Other times, it pays to stretch recruiting efforts beyond your own backyard. Stacey MacAdoo, a veteran teacher at Little Rock Central High School in Little Rock, Ark., says she’s heard recruiters say, in defense of few teachers of color on their staff: There weren’t any minority candidates out there.
MacAdoo’s response? “Where did you look and who did you ask?” Often, recruiters look for staff recommendations only within their existing networks, says MacAdoo, 2019 Arkansas Teacher of the Year. She suggests that recruiters who aren’t successful in attracting teachers of color within their own district or network expand their search in a targeted manner—for instance, partnering with and recruiting from colleges of education at Historically Black Colleges and Universities and Hispanic-serving institutions.
Create and share public examples of your district’s support for diversity and equity.
Job candidates who value diversity and equity will want to see tangible evidence that a prospective employer does, too. This evidence can take many forms, starting with explicit public statements regarding a district’s stand on equity. Examples include official policies, comprehensive statements, and reports, notes Daman Harris, a principal at Wheaton Woods Elementary School in Montgomery County, Md.
The presence of an employee or department dedicated to equity and inclusion also sends a signal that the district is making a commitment, says Harris, co-founder of the BOND Project (Building Our Network of Diversity), an initiative of Montgomery County Public Schools that aims to recruit, develop, empower, and retain male educators of color.

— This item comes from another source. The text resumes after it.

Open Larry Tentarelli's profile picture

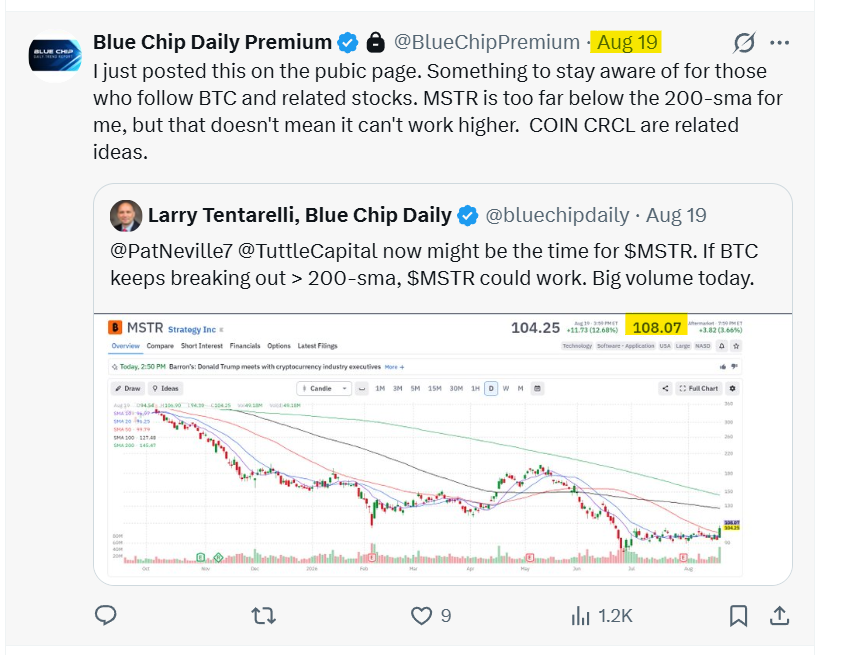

Including in a district’s strategic plan an initiative to increase diversity and equity—with stated goals to measure progress against—demonstrates a serious commitment, both to prospective job candidates and the current workforce. “A public document positions us to make progress,” said Tim Wagner, the principal of Upper St. Clair High School in Upper St. Clair, Penn.
Partner with external organizations that promote diversity and equity.
Not every school district has the resources internally to develop meaningful strides toward a more equitable workplace for all teachers and students. In these instances, it can help to obtain external support. That’s what the Upper St. Clair High School, along with the five other schools in their Upper St. Clair school district, did.
They aligned themselves with the Anti-Defamation League (ADL), participating in its No Place for Hate program. The program provided a pathway for the school district to establish norms around how to address the topics of equity and inclusion, explains Wagner. He says it also helped establish a framework for strategic and active involvement that extended to the student body—from a panel discussion led by a rabbi to small-group, peer-facilitated student programming around the teaching of Black history.
Encourage and support initiatives led by current teachers of color.
Peer networks specifically for teachers of color can combat feelings of isolation. Before Desmond Mackall became active in the BOND Project, the assistant principal of Glen Haven Elementary School in Montgomery County strongly considered finding a job elsewhere. Now he is thriving in that same district, where male teachers of color actively support one another through this formal initiative.
Mackall credits the initiative’s success in large part to the fact that it’s run by the employees it targets; not by administrators. “A lot of times, when initiatives are started with good intentions for specific groups, we don’t always create the space for the voices for whom the group is formed,” he said.
Demonstrate equitable practices in the treatment of students.
How a school’s administration treats its students can provide a window into its stance on equity, explains Little Rock Central High School teacher MacAdoo. She points to discipline policies as one area where inequities can easily be spotted. For example, banning a style of dress popular only among a particular group of students, such as do-rags, can throw up a red flag. “Black males are pretty much the only group of students who wear them,” MacAdoo said.
As this example indicates, job candidates seeking an equitable workplace are likely to notice a school leadership’s personal biases, even when the administrators themselves may not.